Vigilância e intervenções

Embora o número de casos de LVH (leishmaniose visceral humana) no Estado de São Paulo tenha diminuído ao longo do tempo, o surgimento contínuo de casos em novos municípios ressalta a disseminação espacial contínua da doença.

O que implica na necessidade de vigilância persistente e intervenções direcionadas a ações efetivas de saúde pública.
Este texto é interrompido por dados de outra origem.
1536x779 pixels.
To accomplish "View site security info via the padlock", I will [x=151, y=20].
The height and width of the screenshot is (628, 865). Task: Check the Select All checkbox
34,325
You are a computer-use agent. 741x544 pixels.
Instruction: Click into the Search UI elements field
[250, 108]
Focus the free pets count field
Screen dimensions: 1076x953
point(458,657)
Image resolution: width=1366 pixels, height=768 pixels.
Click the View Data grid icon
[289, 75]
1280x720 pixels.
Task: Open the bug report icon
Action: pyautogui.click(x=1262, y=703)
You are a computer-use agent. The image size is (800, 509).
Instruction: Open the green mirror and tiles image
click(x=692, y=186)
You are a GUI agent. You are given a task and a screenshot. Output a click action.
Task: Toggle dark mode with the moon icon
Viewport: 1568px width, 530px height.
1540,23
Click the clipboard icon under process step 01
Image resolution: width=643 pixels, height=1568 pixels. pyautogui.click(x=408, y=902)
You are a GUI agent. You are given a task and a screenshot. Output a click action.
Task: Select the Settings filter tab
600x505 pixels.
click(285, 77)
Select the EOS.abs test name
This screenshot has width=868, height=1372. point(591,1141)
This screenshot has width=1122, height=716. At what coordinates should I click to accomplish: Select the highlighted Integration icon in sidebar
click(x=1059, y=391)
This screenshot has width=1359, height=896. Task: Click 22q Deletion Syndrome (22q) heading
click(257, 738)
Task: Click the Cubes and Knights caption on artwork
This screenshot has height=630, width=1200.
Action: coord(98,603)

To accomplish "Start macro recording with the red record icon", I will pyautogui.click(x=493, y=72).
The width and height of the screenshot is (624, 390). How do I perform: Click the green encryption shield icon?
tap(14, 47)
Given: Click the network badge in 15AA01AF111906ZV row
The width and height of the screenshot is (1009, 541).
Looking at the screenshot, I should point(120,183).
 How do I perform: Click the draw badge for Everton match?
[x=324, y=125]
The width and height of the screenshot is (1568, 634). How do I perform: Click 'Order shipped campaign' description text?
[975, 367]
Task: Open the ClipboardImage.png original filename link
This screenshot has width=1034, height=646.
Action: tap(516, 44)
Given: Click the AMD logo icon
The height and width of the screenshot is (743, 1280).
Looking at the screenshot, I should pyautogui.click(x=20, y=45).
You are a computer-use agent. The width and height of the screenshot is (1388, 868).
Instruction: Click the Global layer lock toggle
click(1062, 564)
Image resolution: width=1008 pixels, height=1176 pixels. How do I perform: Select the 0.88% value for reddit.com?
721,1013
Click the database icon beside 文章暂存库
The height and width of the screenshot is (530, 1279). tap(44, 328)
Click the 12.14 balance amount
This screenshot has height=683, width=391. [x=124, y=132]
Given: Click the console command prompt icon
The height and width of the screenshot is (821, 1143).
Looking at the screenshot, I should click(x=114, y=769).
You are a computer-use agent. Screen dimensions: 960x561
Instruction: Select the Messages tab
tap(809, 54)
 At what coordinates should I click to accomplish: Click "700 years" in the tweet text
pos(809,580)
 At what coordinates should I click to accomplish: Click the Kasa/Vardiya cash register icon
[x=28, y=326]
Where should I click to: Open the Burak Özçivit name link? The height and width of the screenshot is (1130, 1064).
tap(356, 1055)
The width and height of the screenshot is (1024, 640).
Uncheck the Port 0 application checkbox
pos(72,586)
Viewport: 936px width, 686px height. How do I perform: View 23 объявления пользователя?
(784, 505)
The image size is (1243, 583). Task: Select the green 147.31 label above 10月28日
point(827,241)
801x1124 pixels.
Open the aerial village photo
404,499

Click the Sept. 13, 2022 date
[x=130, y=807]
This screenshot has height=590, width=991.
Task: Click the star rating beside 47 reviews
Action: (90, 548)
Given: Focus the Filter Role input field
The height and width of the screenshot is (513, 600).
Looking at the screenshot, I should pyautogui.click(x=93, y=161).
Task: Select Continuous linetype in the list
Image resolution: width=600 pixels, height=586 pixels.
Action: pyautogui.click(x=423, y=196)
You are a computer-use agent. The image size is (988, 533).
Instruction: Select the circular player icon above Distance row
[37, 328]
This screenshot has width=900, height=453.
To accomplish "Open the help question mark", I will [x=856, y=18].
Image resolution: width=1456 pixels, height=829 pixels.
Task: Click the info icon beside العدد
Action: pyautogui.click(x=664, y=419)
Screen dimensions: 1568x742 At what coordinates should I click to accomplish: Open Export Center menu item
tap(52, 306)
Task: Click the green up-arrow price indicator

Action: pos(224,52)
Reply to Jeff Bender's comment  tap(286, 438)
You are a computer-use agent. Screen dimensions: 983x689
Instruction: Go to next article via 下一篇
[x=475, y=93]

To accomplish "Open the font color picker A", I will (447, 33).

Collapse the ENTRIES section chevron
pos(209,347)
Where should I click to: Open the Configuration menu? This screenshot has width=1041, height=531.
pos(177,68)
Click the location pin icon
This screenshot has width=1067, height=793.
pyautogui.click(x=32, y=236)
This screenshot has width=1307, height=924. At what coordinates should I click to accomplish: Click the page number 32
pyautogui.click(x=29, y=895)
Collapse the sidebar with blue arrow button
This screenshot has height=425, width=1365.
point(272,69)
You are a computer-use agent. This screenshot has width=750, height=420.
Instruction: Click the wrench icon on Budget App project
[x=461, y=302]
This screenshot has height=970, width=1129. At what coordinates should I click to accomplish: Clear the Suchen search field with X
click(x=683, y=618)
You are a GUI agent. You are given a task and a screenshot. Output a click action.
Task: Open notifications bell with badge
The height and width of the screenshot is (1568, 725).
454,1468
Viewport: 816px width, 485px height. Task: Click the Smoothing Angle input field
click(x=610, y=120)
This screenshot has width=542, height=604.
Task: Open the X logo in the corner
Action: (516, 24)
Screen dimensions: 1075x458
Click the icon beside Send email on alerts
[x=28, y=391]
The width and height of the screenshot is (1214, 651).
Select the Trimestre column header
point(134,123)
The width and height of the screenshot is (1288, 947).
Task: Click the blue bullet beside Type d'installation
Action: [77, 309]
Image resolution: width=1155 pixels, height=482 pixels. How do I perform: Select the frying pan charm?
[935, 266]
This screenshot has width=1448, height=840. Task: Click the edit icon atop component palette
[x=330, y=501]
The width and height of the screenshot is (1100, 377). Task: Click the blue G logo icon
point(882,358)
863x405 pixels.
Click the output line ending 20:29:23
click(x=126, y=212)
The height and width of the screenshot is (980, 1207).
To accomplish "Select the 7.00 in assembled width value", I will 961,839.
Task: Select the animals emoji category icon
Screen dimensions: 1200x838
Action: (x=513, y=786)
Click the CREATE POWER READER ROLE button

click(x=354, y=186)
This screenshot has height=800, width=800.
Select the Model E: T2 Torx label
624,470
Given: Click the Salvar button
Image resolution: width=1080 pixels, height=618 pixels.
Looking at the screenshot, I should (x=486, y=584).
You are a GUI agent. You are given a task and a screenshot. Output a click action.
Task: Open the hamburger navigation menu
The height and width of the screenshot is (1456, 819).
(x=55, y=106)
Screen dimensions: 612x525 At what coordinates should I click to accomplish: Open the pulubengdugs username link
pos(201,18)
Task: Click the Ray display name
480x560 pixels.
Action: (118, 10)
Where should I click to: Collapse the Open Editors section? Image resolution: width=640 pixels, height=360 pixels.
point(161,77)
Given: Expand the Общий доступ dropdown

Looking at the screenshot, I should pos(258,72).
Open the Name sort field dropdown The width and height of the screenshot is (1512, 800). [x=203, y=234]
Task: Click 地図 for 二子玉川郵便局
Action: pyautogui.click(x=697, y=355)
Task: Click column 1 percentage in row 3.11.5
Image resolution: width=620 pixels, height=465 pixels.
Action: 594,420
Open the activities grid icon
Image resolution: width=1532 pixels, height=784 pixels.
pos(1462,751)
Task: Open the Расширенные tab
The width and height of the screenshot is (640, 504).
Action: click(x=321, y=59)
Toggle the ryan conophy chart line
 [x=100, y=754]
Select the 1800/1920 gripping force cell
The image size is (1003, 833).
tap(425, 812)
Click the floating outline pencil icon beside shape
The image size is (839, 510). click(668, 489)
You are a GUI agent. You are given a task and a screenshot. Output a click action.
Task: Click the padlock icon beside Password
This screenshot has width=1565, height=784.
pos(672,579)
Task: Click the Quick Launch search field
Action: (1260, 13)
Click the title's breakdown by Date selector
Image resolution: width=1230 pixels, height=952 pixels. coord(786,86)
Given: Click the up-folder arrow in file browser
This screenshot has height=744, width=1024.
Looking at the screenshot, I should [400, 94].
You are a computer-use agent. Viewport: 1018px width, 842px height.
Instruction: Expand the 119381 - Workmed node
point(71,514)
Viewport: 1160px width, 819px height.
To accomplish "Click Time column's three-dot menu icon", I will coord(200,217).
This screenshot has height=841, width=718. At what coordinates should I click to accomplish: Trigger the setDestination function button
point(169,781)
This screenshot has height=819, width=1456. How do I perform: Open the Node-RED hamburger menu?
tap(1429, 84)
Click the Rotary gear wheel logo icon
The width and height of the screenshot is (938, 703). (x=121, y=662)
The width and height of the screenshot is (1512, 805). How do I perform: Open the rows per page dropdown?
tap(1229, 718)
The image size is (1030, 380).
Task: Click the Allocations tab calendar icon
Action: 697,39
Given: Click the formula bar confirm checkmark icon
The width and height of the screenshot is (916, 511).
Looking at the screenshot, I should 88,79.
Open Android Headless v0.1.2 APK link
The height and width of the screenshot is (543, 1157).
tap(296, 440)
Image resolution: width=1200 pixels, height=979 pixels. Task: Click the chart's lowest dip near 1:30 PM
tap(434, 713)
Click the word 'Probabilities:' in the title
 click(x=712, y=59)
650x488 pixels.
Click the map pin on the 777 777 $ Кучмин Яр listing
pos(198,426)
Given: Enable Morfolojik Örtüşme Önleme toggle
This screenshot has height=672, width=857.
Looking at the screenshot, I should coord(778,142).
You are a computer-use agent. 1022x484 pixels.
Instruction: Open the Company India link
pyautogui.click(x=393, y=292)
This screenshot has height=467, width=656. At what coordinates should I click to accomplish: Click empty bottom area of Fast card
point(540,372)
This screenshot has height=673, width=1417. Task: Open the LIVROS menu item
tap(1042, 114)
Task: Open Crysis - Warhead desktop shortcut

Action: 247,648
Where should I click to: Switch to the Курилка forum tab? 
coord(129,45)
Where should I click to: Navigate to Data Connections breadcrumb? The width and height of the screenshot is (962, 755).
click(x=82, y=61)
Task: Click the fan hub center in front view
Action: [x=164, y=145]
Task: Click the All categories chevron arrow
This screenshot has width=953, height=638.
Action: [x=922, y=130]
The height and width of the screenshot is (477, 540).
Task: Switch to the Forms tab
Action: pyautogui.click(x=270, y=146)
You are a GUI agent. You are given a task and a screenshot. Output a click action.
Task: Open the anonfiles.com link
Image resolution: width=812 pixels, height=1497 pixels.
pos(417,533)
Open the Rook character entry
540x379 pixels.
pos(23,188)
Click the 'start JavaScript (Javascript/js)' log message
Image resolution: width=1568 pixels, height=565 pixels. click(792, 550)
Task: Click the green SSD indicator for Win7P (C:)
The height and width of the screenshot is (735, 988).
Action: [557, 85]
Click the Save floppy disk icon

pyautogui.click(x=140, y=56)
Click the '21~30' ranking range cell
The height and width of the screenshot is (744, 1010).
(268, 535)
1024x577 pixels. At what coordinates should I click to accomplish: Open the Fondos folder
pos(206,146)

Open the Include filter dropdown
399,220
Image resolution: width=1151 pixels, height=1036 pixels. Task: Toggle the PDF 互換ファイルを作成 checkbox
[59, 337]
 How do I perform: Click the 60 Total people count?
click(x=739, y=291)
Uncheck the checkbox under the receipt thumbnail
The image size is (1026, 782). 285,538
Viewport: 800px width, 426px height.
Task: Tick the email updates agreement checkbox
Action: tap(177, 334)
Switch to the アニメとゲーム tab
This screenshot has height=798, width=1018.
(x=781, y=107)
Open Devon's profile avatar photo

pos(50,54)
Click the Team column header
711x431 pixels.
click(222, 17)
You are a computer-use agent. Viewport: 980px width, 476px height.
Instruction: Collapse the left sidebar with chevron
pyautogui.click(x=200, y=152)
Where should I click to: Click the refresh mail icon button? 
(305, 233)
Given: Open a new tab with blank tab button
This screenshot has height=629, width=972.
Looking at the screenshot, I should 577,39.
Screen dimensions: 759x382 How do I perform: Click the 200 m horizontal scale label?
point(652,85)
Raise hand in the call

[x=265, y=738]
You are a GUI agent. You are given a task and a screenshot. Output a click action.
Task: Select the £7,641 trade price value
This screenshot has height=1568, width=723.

A análise espacial revelou disseminação contínua do flebotomíneo Lutzomyia longipalpis, o reservatório da LVC (leishmaniose visceral canina).

O mesmo tem acontecido com o hospedeiro definitivo, isto é, indivíduos infectados

A LVH tem avançado da região oeste para leste em direção à área metropolitana de São Paulo, tendo as rodovias como pano de fundo para a dispersão do vetor, cães infectados e pessoas.

A rota principal é a Rodovia Marechal Rondon (SP-300), que, em seus 558 km, corta 36 municípios: de Castilho (SP), na divisa com Três Lagoas (MS), até Itu (SP), a 93,8 km de São Paulo.

A progressão está intimamente ligada a fatores ambientais, como temperaturas mais altas e desmatamento, ressaltando o papel significativo das mudanças climáticas na formação da dinâmica de transmissão da LV.

Aumento de letalidade

A região oeste de São Paulo foi identificada como área crítica, com clusters (agrupamentos) de alto risco e que exigem atenção prioritária para medidas intensificadas de vigilância e controle.

“Embora o número total de casos de LV tenha diminuído, o aumento das taxas de letalidade continua sendo uma preocupação significativa”, explica o médico infectologista Luiz Euribel Prestes Carneiro, orientador do estudo.

“O controle eficaz da LV exige uma abordagem multidisciplinar de Saúde Única que integre as perspectivas de saúde humana, animal e ambiental”, pontua para dizer que os desafios de enfrentamento requerem colaboração intersetorial.

Portanto, vai além do setor de saúde tradicional. “Esses esforços são vitais para melhorar os resultados clínicos e promover estratégias de controle sustentáveis para a LV nos próximos anos”, afirma.

O estudo foi produzido em contribuição interinstitucional e fez parte da dissertação do médico infectologista Rodrigo Sala Ferro, no mestrado ofertado pelo PPGMadre (Programa de Pós-graduação em Meio Ambiente e Desenvolvimento Regional), da Unoeste (Universidade do Oeste Paulista).

Áreas prioritárias

Rodrigo e Luiz Euribel são professores na Famepp (Faculdade de Medicina de Presidente Prudente), da Unoeste, sendo que Euribel também leciona e conduz pesquisas no PPGMadre e no Programa de Pós-graduação em Ciências da Saúde.

O estudo é resultante da dissertação de mestrado de Rodrigo e tem o título “Tecnologias geoespaciais para identificar áreas prioritárias para vigilância e controle da leishmaniose visceral no Estado de São Paulo, Brasil: adotando uma abordagem integrativa de Saúde Única”.

As instituições envolvidas são a FCT/Unesp (Faculdade de Ciências e Tecnologia da Universidade Estadual Paulista), por meio do Departamento de Estatística, e o Instituto Adolfo Lutz, por intermédio do Centro de Parasitologia e Micologia.

Tem ainda a Secretaria Estadual de Saúde, pelo Instituto Pasteur, por meio da Coordenação de Controle de Doença e do Centro de Vigilância Epidemiológica Professor Alexandre Vranjac, vinculado à mesma secretaria.

Demais autores do artigo: o médico Felipe Leonardo Semensati e os doutores Elivelton da Silva Fonseca, Rogério Giuffrida, Edilson Ferreira Flores, Roberto Mitsuyoshi Hiramoto, Osias Rangel, Silvia Silva de Oliveira Altieri e Rosana Leal do Prado. 

O artigo está disponível no Pubmed (pubmed.ncbi.nlm.nih.gov/40708344).